[Exercise materials]

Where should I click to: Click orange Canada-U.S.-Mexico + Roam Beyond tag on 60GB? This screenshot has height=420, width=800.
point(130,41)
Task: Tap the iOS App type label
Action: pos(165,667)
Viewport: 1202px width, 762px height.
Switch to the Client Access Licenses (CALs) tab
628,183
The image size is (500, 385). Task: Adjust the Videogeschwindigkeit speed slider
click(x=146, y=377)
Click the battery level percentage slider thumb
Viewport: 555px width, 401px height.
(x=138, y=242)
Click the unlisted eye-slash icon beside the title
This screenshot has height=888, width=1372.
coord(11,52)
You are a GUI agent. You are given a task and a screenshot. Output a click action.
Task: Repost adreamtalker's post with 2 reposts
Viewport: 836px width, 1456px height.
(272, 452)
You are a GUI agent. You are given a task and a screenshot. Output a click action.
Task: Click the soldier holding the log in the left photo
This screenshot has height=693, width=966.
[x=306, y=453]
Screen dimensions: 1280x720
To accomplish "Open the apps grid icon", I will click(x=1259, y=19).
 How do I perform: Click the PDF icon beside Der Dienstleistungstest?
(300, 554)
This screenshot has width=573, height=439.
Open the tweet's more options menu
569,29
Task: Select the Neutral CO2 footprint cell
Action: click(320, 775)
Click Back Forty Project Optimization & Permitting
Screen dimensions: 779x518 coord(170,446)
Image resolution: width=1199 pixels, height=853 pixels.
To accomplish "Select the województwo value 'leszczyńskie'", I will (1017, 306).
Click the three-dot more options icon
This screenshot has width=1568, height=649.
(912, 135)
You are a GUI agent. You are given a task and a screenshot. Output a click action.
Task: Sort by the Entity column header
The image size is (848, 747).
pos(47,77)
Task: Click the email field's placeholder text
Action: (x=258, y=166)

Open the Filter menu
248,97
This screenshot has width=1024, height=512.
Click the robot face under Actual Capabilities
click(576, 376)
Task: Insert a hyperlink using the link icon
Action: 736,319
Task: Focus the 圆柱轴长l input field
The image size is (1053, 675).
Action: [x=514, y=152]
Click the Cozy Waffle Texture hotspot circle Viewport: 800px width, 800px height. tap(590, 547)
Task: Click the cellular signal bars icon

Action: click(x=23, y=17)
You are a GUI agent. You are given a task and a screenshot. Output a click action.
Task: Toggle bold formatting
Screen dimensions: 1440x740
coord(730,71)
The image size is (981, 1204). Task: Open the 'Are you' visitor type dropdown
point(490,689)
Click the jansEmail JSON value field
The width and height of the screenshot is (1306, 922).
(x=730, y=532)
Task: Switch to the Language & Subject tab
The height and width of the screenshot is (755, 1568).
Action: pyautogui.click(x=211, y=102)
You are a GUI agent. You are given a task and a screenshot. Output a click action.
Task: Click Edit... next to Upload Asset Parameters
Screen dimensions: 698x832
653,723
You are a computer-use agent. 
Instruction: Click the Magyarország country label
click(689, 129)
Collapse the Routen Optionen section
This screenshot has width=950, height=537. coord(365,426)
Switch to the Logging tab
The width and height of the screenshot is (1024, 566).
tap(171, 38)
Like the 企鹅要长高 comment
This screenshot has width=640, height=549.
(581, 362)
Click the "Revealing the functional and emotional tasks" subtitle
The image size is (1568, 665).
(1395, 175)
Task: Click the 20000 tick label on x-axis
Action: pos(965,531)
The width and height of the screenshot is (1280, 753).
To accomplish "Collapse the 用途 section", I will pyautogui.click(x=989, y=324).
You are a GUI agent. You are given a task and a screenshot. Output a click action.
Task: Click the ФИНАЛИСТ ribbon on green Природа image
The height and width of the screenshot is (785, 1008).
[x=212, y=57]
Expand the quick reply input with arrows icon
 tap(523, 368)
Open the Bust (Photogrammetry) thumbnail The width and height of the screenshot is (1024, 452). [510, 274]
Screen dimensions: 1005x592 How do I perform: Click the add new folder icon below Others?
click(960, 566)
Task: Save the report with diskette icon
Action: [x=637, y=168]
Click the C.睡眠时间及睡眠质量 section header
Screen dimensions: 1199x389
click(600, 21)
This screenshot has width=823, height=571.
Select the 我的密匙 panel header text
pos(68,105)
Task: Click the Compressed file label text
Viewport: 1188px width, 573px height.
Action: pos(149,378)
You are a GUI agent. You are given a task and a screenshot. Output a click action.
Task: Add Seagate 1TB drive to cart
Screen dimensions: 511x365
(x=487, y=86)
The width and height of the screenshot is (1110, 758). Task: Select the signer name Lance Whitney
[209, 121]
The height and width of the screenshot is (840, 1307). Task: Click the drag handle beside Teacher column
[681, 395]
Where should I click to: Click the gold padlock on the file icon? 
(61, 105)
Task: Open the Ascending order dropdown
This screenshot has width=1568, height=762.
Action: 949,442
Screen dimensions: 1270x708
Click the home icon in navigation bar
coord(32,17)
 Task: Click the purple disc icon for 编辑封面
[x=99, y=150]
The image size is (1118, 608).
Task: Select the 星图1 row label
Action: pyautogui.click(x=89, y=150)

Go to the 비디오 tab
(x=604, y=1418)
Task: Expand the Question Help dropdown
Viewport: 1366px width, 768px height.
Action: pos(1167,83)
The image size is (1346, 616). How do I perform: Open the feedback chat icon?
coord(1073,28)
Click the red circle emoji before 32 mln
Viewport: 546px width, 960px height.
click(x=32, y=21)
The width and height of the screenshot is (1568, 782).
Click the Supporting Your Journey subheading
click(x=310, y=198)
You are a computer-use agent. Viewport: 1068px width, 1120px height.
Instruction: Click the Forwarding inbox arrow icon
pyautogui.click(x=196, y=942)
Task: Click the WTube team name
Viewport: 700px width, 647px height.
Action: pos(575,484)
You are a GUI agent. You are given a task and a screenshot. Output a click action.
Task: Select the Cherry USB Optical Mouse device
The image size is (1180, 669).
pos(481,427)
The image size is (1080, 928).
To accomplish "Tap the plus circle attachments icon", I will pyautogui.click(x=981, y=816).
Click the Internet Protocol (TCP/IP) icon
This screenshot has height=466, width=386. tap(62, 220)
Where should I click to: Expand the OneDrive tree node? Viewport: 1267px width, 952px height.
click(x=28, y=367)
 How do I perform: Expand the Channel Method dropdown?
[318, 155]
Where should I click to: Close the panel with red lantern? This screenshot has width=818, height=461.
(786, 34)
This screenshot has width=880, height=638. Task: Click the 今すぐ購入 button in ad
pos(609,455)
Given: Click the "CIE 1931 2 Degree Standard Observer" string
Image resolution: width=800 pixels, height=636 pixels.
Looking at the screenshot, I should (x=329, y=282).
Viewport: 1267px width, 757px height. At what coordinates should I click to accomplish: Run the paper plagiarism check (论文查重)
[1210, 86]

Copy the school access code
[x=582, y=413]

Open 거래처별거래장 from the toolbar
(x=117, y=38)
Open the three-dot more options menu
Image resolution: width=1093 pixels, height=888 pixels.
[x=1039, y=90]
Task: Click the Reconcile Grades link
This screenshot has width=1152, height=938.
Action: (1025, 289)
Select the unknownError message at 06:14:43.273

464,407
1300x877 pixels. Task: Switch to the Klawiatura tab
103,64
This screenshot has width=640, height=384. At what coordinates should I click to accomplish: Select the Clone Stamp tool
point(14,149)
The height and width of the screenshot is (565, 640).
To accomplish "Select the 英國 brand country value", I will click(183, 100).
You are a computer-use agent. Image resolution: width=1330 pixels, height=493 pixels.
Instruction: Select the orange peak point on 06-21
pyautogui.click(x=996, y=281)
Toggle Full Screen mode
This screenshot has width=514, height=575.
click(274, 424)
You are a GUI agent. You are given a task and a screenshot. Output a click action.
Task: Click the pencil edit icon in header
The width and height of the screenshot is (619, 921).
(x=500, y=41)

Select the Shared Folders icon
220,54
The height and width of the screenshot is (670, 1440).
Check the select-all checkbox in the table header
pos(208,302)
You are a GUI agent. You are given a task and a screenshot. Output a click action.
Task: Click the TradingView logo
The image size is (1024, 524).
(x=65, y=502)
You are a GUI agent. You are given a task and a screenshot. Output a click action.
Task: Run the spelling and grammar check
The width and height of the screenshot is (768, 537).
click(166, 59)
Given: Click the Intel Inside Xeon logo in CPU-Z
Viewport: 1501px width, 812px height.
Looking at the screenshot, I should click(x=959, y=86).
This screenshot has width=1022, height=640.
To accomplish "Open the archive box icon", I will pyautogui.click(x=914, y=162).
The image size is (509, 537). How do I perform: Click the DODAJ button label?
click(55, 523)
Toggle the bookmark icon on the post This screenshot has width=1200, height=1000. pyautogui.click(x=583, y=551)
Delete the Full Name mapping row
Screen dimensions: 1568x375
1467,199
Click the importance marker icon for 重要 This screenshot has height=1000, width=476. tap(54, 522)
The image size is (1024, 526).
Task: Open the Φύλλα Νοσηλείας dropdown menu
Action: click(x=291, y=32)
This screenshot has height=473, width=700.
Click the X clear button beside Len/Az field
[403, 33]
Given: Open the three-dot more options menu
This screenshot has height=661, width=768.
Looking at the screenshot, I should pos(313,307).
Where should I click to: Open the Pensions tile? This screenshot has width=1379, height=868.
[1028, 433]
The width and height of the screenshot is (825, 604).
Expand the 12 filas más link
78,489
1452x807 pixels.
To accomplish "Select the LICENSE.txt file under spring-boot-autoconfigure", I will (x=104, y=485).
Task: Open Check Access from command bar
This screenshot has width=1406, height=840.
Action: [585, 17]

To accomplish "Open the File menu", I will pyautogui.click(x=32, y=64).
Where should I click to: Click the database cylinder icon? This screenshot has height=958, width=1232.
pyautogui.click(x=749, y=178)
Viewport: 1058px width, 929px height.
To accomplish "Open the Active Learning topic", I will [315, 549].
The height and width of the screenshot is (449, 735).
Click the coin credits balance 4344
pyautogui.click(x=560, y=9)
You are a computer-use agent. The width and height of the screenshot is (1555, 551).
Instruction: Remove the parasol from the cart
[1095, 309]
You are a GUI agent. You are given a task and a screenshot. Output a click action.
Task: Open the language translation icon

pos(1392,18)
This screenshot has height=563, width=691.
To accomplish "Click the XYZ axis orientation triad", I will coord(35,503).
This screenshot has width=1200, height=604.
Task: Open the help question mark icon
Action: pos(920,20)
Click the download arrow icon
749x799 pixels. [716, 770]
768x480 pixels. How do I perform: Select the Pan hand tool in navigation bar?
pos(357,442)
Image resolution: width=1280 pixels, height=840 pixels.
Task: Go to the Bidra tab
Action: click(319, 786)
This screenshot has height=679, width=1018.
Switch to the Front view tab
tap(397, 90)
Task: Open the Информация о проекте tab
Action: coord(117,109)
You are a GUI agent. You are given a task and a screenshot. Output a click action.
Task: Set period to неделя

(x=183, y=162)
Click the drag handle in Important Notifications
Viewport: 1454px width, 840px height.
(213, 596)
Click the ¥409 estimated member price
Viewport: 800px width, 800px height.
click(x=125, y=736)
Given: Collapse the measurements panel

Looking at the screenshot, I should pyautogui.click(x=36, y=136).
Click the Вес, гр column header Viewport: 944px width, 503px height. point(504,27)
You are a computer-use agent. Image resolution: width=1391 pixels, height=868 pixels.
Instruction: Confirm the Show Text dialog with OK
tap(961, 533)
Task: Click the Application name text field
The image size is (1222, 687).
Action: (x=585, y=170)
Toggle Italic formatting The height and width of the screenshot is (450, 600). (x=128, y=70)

[/Exercise materials]

What is expected:
From the start of the data to the line that holds "Task: Click the soldier", retype each line exactly, with both ends included.

Output of the task:
Where should I click to: Click orange Canada-U.S.-Mexico + Roam Beyond tag on 60GB? This screenshot has height=420, width=800.
point(130,41)
Task: Tap the iOS App type label
Action: pos(165,667)
Viewport: 1202px width, 762px height.
Switch to the Client Access Licenses (CALs) tab
628,183
The image size is (500, 385). Task: Adjust the Videogeschwindigkeit speed slider
click(x=146, y=377)
Click the battery level percentage slider thumb
Viewport: 555px width, 401px height.
(x=138, y=242)
Click the unlisted eye-slash icon beside the title
This screenshot has height=888, width=1372.
coord(11,52)
You are a GUI agent. You are given a task and a screenshot. Output a click action.
Task: Repost adreamtalker's post with 2 reposts
Viewport: 836px width, 1456px height.
(272, 452)
You are a GUI agent. You are given a task and a screenshot. Output a click action.
Task: Click the soldier holding the log in the left photo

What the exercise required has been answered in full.